Eleventh Circuit Expedites Florida Public Funding Lawsuit

On July 16, the 11th circuit set an expedited briefing schedule in Scott v Roberts, the case over the constitutionality of Florida’s extra public funding for gubernatorial candidates who have a privately-funded opponent with a very large warchest.  All three briefs will have been filed by July 27.  The case number is 10-13211-H.

The U.S. District Court, on July 14, had refused to enjoin the extra public funding.  The case had been filed by a wealthy candidate, running for Governor in the August Republican primary, to block his opponent from receiving extra public funding.  Here is the 4-page order of the U.S. District Court, which expresses the opinion that the case is a close one.  Thanks to Rick Hasen for that document.

North Dakota Libertarian Party Files Lawsuit Over Minimum Vote Test in Party’s Own Primary

On July 16, the Libertarian Party of North Dakota filed a lawsuit in U.S. District Court, alleging that the state law requiring a minimum number of votes in a party’s primary, for that party to nominate candidates, is unconstitutional, at least as to candidates for the legislature.

North Dakota has very small legislative districts.  At this year’s primary, the only parties that had a primary were the Democratic, Republican, and Libertarian Parties.  In the typical legislative district, only 2,100 voters cast a vote in any party’s primary.  The vast majority of voters who voted on June 8, 2010, chose to vote in either the Democratic or Republican primaries.  It appears that about 550 people chose to vote in the Libertarian Party primary.  Any voter was free to vote in any party’s primary; North Dakota doesn’t have voter registration and the state has an open primary.

State law requires statewide nominees to receive at least 300 votes, and all of the Libertarian Party’s statewide candidates met that requirement.  But state law requires legislative candidates to poll between 130 and 145 primary votes, and none of the three Libertarian candidates for the state legislature came anywhere close to doing that.  The case is Libertarian Party of North Dakota v Jaeger, case number not assigned yet.  North Dakota is the only state that has a minimum number of votes in order for a party to nominate candidates in its own primary (except that many states do require a minimum number of votes for write-in candidates in primaries).   Minnesota had a similar requirement, but the Minnesota Supreme Court declared it unconstitutional in 2004 in a case filed by the Independence Party.

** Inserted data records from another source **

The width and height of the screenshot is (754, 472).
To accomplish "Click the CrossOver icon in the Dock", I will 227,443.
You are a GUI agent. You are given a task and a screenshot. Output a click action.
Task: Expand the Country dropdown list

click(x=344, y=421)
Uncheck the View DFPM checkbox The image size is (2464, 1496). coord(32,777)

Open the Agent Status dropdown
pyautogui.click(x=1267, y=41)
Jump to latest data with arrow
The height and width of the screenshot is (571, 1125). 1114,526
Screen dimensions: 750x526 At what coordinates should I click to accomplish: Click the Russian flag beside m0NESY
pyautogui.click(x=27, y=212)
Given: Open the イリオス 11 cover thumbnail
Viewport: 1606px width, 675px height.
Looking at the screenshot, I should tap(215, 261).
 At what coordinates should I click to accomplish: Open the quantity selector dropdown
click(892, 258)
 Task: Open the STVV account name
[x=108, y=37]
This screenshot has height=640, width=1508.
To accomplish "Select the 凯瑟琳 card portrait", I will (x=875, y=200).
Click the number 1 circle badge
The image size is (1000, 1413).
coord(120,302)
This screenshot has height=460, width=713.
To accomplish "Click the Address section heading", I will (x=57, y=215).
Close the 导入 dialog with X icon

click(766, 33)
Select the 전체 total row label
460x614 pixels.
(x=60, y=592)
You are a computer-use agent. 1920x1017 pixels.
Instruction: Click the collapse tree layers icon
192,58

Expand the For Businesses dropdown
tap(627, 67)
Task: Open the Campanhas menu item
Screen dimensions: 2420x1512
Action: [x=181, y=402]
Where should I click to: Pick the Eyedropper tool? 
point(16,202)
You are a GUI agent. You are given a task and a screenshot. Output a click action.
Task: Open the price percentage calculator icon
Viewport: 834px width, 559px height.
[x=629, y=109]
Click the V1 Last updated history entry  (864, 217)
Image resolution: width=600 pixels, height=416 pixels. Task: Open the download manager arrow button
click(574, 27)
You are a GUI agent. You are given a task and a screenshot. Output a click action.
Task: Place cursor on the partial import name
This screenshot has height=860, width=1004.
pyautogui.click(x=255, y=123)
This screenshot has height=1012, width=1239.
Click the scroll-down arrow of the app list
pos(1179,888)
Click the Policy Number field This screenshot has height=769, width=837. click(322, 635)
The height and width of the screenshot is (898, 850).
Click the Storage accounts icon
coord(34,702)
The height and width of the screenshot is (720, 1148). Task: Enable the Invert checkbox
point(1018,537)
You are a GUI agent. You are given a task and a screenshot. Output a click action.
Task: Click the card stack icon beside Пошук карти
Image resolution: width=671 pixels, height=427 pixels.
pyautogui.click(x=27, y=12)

Minnesota Supreme Court Accepts Case Over Validity of Petition Signatures Using Post Office Box Address

On July 15, the Minnesota Supreme Court agreed to hear Paquin v Mack, A101177.  The issue is the validity of the petition of the Warriors for Justice Party.  The party submitted a petition to qualify two candidates for the legislature.  The candidates needed 500 valid signatures.  They had enough, except that the county clerk disallowed all signatures in which the signers showed a post office box address instead of a residence address.  See this story.

The signatures were collected on an American Indian reservation in Beltrami County.  In a similar case in 2008, the Arizona Supreme Court upheld the validity of such signatures, in Jenkins v Hale, 190 P 3d 175.  Like the current Minnesota case, the Arizona case involved an Indian reservation, where many dwellings don’t have formal residence addresses.  Thanks to Bill Van Allen for the link.

South Dakota Constitution Party Ballot Access Case Has Hearing

On July 15, a U.S. District Court in South Dakota heard arguments in Constitution Party of South Dakota v Nelson, cv 10-3011.  The issue is a law that says that certain parties needs 250 signatures of registered party members to place candidates for Governor, U.S. Senator, and U.S. House-at-large on their own primary ballots.  The Constitution Party is ballot-qualified because it submitted 8,389 valid signatures, but it only has about 345 registered members.  It is virtually impossible to get 250 signatures on a petition when the pool of available signers consists of only 345 people, scattered across a state with a large area.

Due to a misunderstanding with the court, the Constitution Party’s attorney had not submitted a comprehensive brief on the law’s constitutionality, so the judge permitted a new round of briefs to be filed in the next few weeks.